And, given my blog’s EHR-and-workflow brand, just think of all the complicated and interesting healthcare workflow issues! :-)

By the way, sometimes I’ll editorialize, or explain ideas and terminology. What the speaker presented and my elaboration should be clear from the context. I’ll try to signal lengthy tangential discussions of my own thoughts about the subject at hand. Where they exist, I’ll provide links to related work. Where illuminating, I’ll quote an abstract or relevant paragraph or two. I tend not to name names (unless I follow them on Twitter, in which case I’ll often provide that link). I’d rather talk about ideas. I provide links to each paper associated with each presentation, where you can find the who and the where.
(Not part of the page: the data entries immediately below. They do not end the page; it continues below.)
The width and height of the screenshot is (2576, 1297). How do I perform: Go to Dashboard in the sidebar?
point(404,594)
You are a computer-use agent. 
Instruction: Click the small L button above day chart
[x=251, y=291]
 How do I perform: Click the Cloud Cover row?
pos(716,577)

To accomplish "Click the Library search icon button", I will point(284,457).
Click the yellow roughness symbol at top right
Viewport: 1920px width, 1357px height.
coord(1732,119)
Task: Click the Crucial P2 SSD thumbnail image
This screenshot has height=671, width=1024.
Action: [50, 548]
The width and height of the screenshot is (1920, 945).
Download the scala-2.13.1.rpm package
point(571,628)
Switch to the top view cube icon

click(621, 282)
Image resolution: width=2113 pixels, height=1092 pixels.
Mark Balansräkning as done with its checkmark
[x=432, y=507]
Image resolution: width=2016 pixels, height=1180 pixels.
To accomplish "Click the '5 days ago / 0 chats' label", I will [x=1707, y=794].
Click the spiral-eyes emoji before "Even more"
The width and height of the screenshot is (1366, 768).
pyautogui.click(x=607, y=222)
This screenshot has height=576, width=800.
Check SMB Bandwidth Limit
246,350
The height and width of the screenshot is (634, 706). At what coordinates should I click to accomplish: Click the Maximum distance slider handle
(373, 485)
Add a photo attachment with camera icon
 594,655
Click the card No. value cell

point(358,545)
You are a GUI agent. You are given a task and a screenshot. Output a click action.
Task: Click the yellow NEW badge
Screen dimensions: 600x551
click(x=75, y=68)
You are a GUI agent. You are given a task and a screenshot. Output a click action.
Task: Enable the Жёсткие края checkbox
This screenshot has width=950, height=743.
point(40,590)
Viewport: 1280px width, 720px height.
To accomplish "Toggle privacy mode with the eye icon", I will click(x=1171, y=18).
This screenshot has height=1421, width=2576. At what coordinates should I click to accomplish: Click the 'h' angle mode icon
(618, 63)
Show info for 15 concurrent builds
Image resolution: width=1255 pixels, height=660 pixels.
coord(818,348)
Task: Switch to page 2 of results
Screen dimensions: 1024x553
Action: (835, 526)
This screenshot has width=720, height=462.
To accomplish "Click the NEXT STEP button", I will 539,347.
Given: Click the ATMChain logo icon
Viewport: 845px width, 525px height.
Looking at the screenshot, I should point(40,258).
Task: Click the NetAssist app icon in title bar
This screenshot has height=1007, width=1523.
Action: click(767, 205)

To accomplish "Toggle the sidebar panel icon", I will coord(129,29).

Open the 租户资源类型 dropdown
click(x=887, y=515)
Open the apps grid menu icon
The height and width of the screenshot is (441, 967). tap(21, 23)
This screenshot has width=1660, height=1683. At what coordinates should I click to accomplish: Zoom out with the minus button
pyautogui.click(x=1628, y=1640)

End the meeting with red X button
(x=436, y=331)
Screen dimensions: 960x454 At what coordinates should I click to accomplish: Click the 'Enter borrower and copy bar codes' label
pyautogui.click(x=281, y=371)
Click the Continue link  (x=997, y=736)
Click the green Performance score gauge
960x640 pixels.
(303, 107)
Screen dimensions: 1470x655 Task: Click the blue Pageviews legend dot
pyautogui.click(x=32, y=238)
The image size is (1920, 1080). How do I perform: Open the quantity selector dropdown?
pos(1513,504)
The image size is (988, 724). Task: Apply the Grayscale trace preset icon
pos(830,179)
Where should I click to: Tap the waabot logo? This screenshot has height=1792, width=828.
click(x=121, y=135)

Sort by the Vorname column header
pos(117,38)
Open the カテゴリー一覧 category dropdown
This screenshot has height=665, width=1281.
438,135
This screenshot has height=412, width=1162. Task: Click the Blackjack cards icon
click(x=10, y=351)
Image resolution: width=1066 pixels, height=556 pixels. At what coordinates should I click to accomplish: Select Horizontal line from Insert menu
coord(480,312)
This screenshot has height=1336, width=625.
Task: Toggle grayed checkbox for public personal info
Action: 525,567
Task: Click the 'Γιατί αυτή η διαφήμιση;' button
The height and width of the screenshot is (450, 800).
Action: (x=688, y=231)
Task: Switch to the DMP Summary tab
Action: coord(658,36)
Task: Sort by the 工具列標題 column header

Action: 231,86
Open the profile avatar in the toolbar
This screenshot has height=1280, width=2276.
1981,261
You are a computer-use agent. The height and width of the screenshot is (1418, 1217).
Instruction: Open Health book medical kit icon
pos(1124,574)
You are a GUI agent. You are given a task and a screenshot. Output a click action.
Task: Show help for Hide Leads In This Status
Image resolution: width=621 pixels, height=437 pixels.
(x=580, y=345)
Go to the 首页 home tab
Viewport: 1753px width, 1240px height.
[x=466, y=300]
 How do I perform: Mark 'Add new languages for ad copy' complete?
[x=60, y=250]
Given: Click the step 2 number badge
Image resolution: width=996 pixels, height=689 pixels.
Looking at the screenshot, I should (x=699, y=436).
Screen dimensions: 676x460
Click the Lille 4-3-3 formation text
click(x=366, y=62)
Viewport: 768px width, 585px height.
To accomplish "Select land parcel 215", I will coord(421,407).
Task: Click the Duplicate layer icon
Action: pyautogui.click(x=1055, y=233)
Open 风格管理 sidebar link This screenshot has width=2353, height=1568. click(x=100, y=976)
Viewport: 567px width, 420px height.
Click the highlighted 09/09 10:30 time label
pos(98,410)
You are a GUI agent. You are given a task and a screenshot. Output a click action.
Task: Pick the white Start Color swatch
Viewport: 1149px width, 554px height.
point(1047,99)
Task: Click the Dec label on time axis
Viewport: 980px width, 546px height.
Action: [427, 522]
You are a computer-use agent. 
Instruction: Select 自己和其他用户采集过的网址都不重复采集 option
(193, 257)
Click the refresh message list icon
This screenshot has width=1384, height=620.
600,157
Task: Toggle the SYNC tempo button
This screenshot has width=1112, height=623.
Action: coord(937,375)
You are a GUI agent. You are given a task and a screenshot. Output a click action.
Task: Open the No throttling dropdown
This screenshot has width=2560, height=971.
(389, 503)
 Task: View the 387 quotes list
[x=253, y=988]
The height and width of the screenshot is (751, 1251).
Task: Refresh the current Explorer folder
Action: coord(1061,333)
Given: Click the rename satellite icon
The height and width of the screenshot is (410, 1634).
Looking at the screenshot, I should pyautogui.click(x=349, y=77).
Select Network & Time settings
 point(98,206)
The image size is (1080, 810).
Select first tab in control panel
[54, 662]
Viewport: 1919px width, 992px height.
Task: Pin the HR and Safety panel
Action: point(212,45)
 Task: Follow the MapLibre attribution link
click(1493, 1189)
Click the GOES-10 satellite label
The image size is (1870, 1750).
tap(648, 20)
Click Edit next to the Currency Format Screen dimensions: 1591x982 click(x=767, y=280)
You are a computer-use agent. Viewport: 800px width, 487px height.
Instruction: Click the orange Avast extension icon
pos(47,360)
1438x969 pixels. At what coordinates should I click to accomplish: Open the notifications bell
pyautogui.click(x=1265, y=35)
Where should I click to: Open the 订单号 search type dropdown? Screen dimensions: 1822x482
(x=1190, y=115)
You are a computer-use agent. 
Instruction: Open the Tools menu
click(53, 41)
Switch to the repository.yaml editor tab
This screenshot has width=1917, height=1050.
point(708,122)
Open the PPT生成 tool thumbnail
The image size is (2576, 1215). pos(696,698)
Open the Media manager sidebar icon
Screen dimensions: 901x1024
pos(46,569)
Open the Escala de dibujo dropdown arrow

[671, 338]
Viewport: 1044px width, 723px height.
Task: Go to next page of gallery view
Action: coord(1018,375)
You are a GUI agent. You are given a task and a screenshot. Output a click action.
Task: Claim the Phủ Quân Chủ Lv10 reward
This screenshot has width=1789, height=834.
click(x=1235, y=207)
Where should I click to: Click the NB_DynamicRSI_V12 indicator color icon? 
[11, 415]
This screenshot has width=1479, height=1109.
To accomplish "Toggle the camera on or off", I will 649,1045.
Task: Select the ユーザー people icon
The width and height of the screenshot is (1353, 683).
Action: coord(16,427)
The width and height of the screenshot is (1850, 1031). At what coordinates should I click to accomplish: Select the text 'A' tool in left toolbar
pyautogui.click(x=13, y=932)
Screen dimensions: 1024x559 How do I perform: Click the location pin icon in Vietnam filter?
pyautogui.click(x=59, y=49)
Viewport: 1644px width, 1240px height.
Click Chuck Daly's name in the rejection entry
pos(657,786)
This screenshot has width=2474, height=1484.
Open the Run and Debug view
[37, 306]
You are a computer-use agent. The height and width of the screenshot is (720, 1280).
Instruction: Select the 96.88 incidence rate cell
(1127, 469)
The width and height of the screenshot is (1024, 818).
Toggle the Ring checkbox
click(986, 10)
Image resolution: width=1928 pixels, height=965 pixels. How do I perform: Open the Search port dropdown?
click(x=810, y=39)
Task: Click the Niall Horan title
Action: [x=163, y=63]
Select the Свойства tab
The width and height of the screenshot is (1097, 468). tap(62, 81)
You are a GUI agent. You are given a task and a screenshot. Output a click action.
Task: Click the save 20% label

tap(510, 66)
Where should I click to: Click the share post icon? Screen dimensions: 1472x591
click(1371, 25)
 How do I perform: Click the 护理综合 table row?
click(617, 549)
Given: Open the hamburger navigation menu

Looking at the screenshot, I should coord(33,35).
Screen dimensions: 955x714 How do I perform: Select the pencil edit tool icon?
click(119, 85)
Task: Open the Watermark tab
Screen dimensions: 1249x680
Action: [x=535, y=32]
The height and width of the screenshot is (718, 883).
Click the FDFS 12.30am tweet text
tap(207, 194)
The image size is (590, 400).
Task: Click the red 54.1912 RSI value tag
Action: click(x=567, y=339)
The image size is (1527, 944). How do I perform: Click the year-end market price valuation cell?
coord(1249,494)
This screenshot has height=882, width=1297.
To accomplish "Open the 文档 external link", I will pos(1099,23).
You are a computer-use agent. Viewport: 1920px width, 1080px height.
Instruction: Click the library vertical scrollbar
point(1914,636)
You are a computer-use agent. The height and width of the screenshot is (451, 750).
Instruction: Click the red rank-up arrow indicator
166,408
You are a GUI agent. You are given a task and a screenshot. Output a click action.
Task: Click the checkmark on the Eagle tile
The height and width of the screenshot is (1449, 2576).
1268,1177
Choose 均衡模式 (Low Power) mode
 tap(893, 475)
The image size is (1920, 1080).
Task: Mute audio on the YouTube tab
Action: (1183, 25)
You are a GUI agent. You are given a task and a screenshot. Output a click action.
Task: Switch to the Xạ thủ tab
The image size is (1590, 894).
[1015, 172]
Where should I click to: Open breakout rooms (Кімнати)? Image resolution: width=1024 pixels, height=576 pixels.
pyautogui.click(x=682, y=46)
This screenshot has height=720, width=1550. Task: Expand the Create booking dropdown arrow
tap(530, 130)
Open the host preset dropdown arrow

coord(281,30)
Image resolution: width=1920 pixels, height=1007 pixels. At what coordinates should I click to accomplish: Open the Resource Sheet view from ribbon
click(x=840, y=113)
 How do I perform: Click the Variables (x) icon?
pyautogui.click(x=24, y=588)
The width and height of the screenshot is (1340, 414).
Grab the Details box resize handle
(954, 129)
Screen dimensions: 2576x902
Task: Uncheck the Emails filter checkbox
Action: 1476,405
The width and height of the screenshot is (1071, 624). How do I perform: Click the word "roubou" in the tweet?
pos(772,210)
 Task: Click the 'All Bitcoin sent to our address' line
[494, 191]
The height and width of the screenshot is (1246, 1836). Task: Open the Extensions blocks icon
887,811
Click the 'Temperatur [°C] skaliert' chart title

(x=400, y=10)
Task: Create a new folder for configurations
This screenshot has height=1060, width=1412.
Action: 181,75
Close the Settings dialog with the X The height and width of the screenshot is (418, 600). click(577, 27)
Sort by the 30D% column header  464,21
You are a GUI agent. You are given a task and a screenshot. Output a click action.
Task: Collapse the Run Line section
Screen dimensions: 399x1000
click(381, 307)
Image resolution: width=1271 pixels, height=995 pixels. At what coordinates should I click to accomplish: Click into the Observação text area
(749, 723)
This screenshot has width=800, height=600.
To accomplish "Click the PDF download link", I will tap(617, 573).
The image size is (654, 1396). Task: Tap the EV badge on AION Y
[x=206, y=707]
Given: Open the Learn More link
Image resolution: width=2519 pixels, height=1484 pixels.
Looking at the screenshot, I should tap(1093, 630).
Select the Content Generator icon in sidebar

This blog post ended up being a lot longer than I intended or planned. But, the more I dug the more I found, and the more I found the more I dug. Current clinical NLP research and developments reflect a remarkable amount of accumulated knowledge, tools, community, ambition, momentum and, ideally, critical mass.

I expect great things. I hope the following conveys this excitement.

Before I livetweet I like to forewarn and apologize to any folks following me who are not interested in whatever I’m about to flood their tweetstream.

A photo to set the stage, so to speak! Note the highest paper review scores ever and trends toward diversity of clinical and biological topics.

You can see my format: “Listening to…” then title then link to actual paper. By the way, is my custom URL shortener and tweet archiver. Since tweets are limited to 140 characters in length, long URLs need to converted to short URLs. Otherwise the entire tweet could be taken up by just an URL! And that’s no good.

I really liked this talk. The authors applied machine translation technology, the same techniques that allow you to read web pages in foreign languages, to classify transcriptions of patients retelling simple stories.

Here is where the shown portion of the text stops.